• _GIVEN EXERCISE_: Convert the data, from the line containing "Image resolution: width=643" through the end of the data (both included), into a Markdown table with the columns No. and Text, one row per line and no blank lines. Leave the pictures out.
— BEGIN DATA PROVIDED —
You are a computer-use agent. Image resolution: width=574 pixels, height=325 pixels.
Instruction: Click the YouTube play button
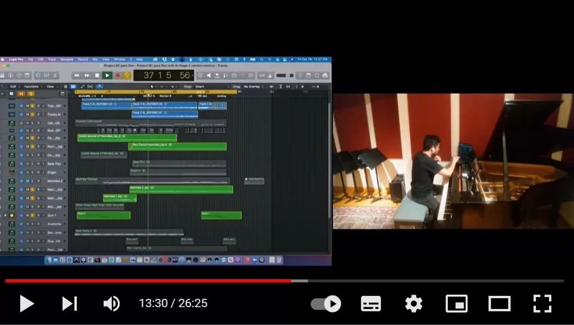click(27, 304)
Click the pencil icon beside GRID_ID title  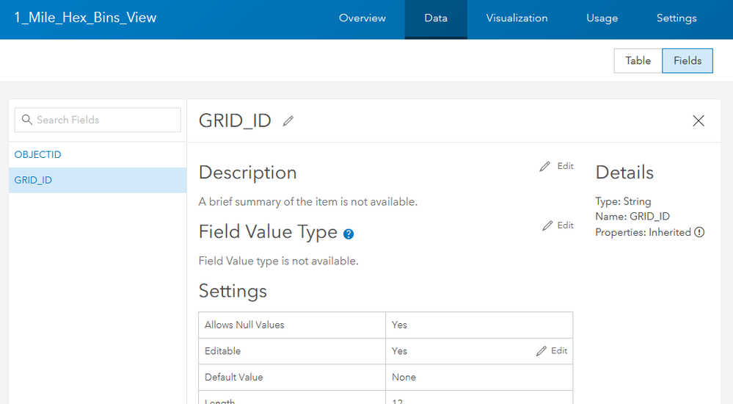pyautogui.click(x=288, y=121)
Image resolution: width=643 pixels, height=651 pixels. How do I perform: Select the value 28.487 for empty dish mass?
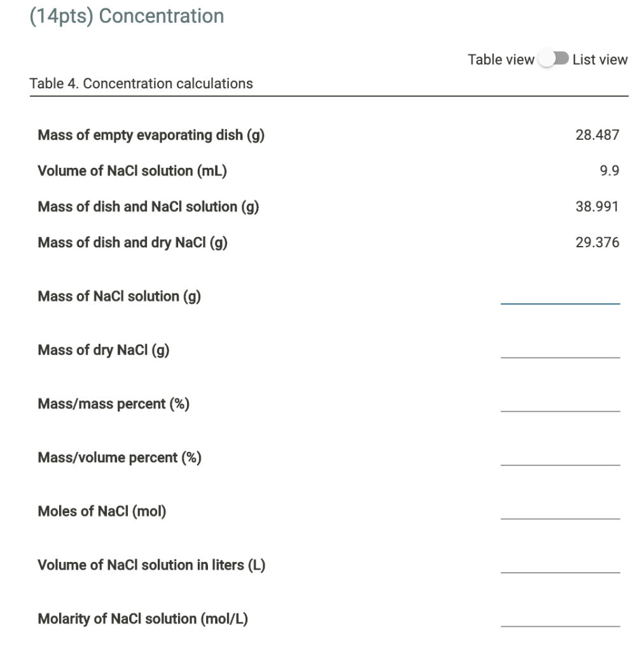(x=598, y=135)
— END DATA PROVIDED —
• _PROBLEM SOLUTION_:
| No. | Text |
|---|---|
| 1 | Image resolution: width=643 pixels, height=651 pixels. How do I perform: Select the value 28.487 for empty dish mass? |
| 2 | (x=598, y=135) |